The FreeSpace 2 Open engine is able to use several different mediamedia file formats for audio, animation and video playbacks. Retail FreeSpace 2 used the .WAV and .ANI file formats, but the currently the FreeSpace 2 Open supports several .OGG container files as well. Support for .MP3 file format was removed in favor of the .OGG. Game engine also supports special .EFF animations.
.OGG, or Ogg (see Ogg file format), is a file format for compressed multimedia files and a popular competitor to .MP3. Unlike MP3, Ogg uses an open-source, open-standard format and a permissive license, both of which allow it to be incorporated into the FS2_Open source code. Also unlike MP3, Ogg is a container format, meaning that it can contain video data (via the Theora codec ) in addition to audio data (via the Vorbis codec).
Since Ogg delivers significantly smaller file sizes than .WAV, while retaining substantially the same level of audio quality, it is becoming more and more frequently used in FSO-targeted mods. Ogg is not, however, a lossless format -- i.e., it is not possible to exactly reconstruct the original data from an .OGG file because some is "lost" in the conversion process. This is not usually a problem, however, because a high-quality .OGG file is usually indistinguishable from the source. The lossless counterpart to Ogg Vorbis is .FLAC, which can be contained in Ogg also.

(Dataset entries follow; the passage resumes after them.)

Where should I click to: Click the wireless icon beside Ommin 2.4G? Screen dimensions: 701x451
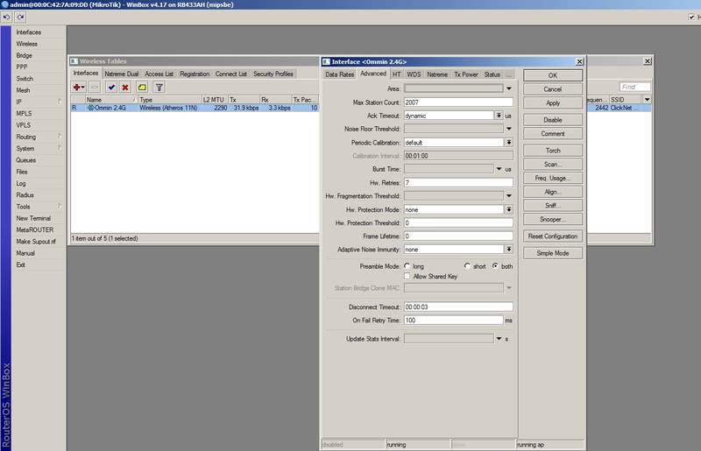pos(90,108)
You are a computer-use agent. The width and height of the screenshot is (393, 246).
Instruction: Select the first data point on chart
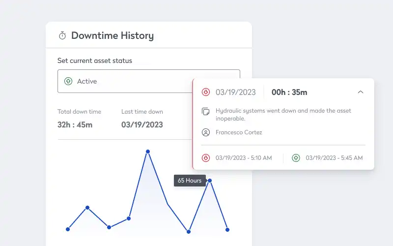point(68,229)
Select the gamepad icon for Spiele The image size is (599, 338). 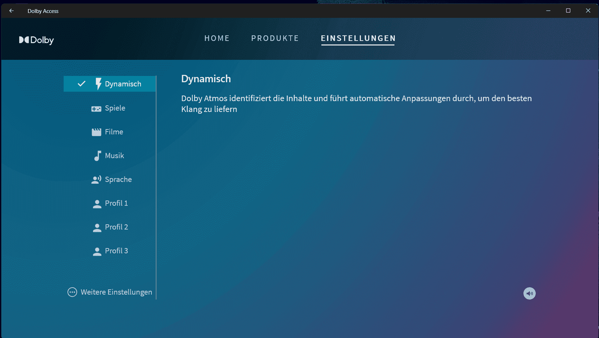tap(96, 108)
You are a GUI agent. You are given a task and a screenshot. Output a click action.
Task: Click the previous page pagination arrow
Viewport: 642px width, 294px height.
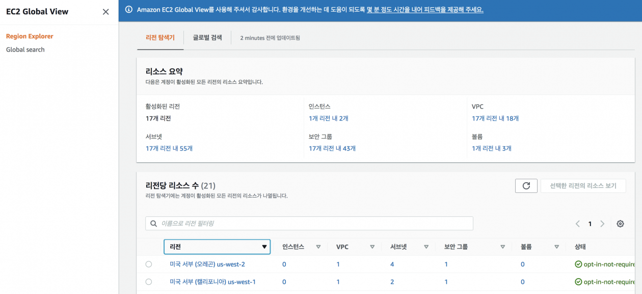coord(578,223)
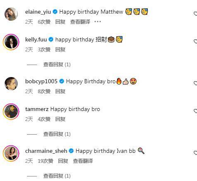Expand replies under charmaine_sheh's comment
This screenshot has height=181, width=197.
57,176
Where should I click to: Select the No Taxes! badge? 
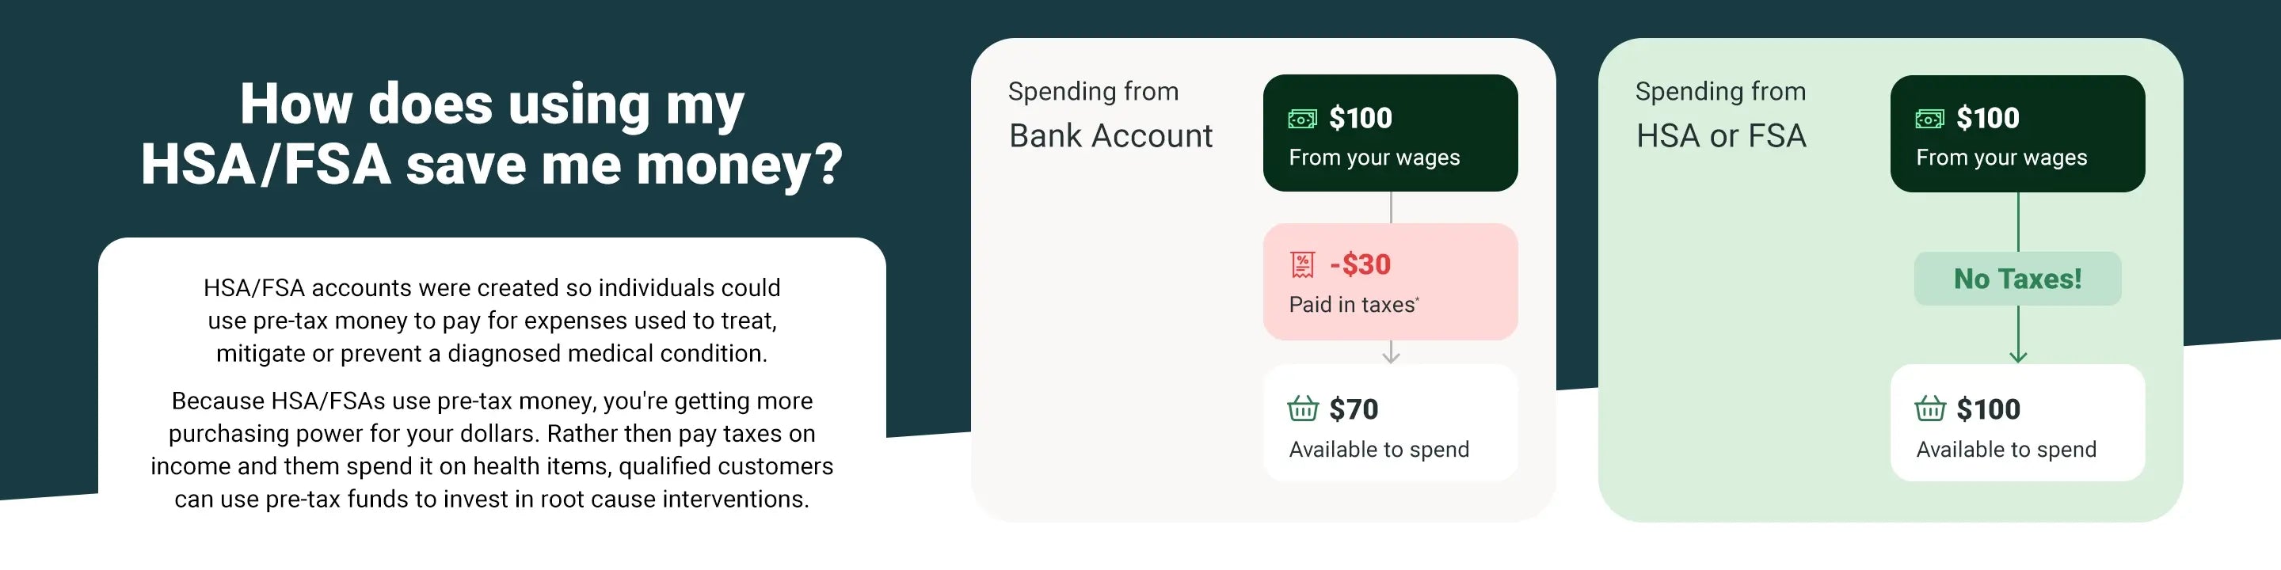point(2017,279)
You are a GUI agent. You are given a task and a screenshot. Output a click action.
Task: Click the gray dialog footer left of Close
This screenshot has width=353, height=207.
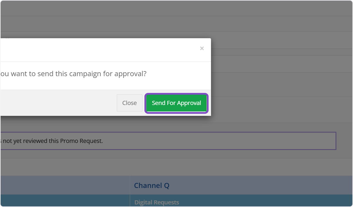pyautogui.click(x=59, y=103)
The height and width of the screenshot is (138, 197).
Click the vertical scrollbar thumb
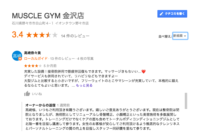point(185,101)
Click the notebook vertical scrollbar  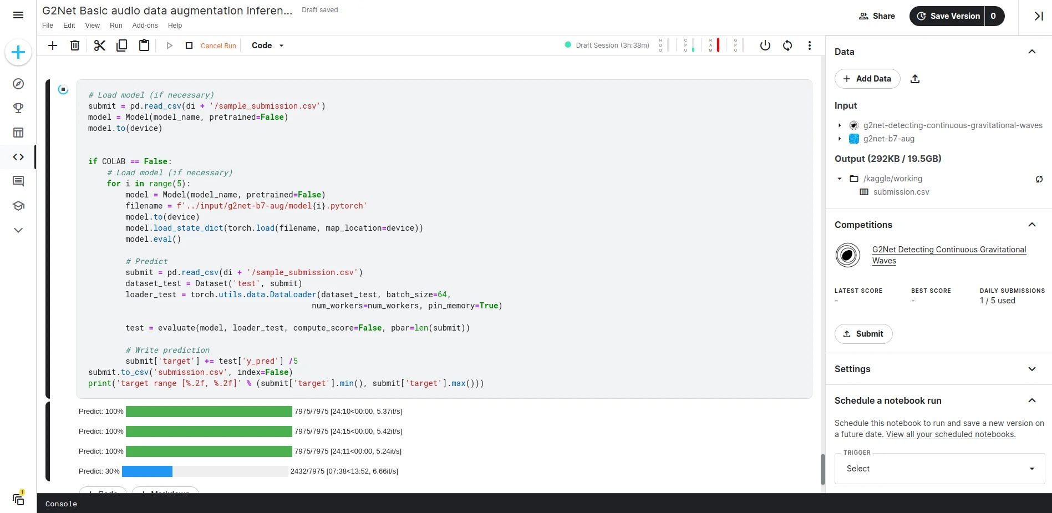tap(822, 469)
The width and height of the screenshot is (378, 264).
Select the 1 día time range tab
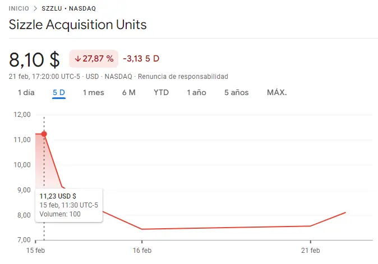[26, 93]
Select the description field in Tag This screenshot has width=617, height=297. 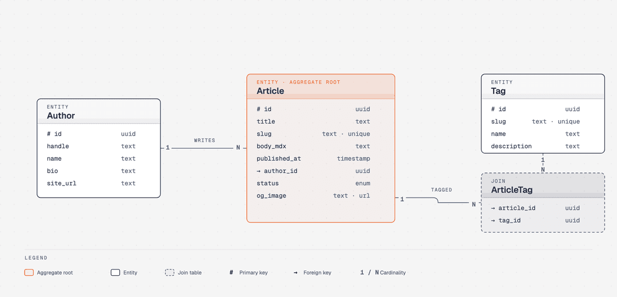[x=535, y=146]
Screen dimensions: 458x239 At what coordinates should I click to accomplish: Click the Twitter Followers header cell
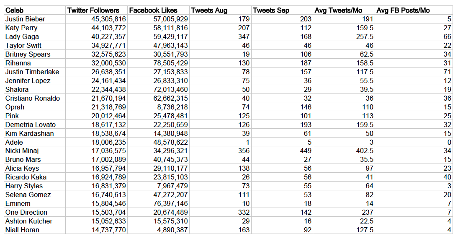96,10
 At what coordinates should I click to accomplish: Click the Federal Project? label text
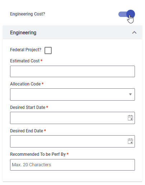pyautogui.click(x=25, y=50)
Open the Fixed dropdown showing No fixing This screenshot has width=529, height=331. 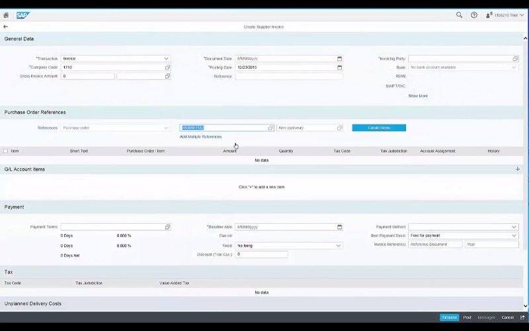point(339,246)
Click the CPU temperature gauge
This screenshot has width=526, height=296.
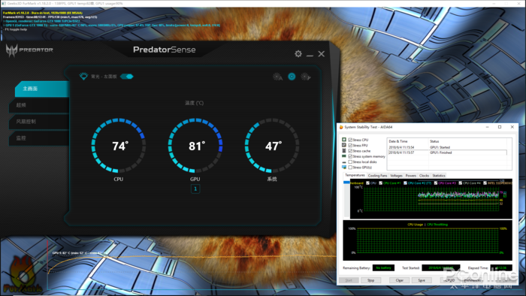coord(119,146)
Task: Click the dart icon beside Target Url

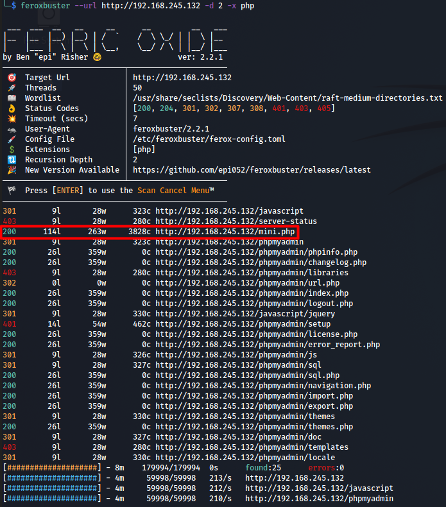Action: (x=12, y=78)
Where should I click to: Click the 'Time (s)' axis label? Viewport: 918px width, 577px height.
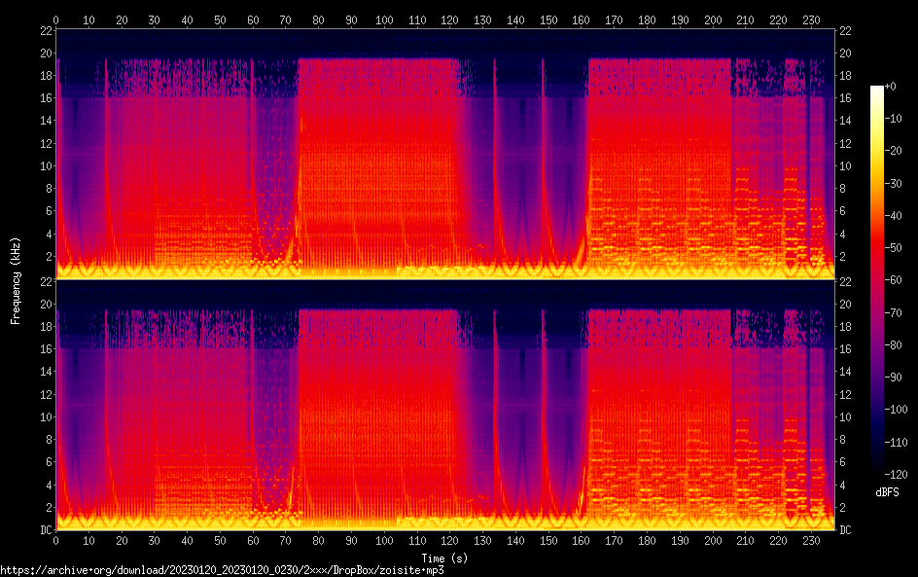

Vorbis uses a quality parameter between -1 and 10 as a measure of quality. 5 is the default, giving around 160kbps. The higher the number, the higher the quality, but anything over 5 is probably pointless.
Audacity and Goldwave are two popular programs that allow .WAV files to be converted to .OGG Vorbis audio. Audacity is Free Software, while Goldwave is shareware that ceases to function after a period of time. oggdropXPd is an useful drag-and-drop encoder.
Please note that this is a fso feature and is not supported by the original retail FreeSpace 2.
The most common sound file format. WAVs are uncompressed and take up a larger amount of space than almost any other sound file type, so consider converting them to the .OGG format (supported only by SCP) before including them in your campaign. Audacity and Goldwave are two examples of programs that can make this conversion. oggdropXPd is an useful drag-and-drop encoder.
FreeSpace uses the .ANI format for animation effects. It can be used either for an effect (explosions, etc.), an interface animation, or as a ship texture.
- AniView, an ANI-viewing utility
- AniBuilder, a utility that can create ANI files out of a series of 16 bit images
Creating an ANI file
Using AniBuilder (link provided above), one can create new .ANI files from .AVI movies.
To create your own .ANI:
- Set up a scene in a 3D animation program or in FreeSpace. Volition used 3ds Max (an expensive modeling program) for their animations.
- Using a free recording software such as for example GameCam to record the scene.
- Use for example Bink to convert the AVI into a series of 16-bit (or less) PCX files, as AniBuilder will not accept non-PCX images, or images of more than 16 bit color depth.
- Use AniBuilder to convert the PCX files to an ANI.
FreeSpace 2 uses the .EFF ASCII format text files to store information about animated effects. These animated effects can be used for various effects such as in game animations and animated textures. Please note that this is a fso feature and is not supported by the original retail FreeSpace 2.
Creation of EFF animation
- For EFF animation all the individual frames of the animation have to be present in one of the graphic file formats supported by the game engine.
- All files related to the .EFF animation have to named so that the name of actual .EFF animation forms the basic structure of the filename.
- Graphic files add the 4 digit number - that identifies the frame where the file is used - after the animation name, starting from 0 (example_0000.dds, example_0001.dds etc.)
- ASCII file contains the information of the animation (example.eff)
Contents of .EFF file
- Defines the file format of the graphics file used for the .EFF animation
- Syntax: String, for example DDS
- Defines the length of the number of the frames in the animation
- Syntax; Integer
- Used optionally to define the frames per second value for the animation
- Syntax: Integer
Let's say you have three .dds (tga and pcx are also acceptable) files (named 1_000, 1_0001, and 1_0002) you want to make into an animation, but you don't want to use anibuild and therefore comprimise quality.
Your .eff file would be like this:
Filename (the filename, not information to be entered. This must match up with characters before _xxxx in frames): 1.eff
$Type: DDS $Frames: 3 $FPS: 5
This .eff effect file would display one frame after another at 5 frames a second, skipping back to the beginning at the end. Please note that .eff cannot be used for streaming files (head animations, icons, mainhall, cbanis, ect.) and is meant ONLY for weapon/explosion effects and animated textures.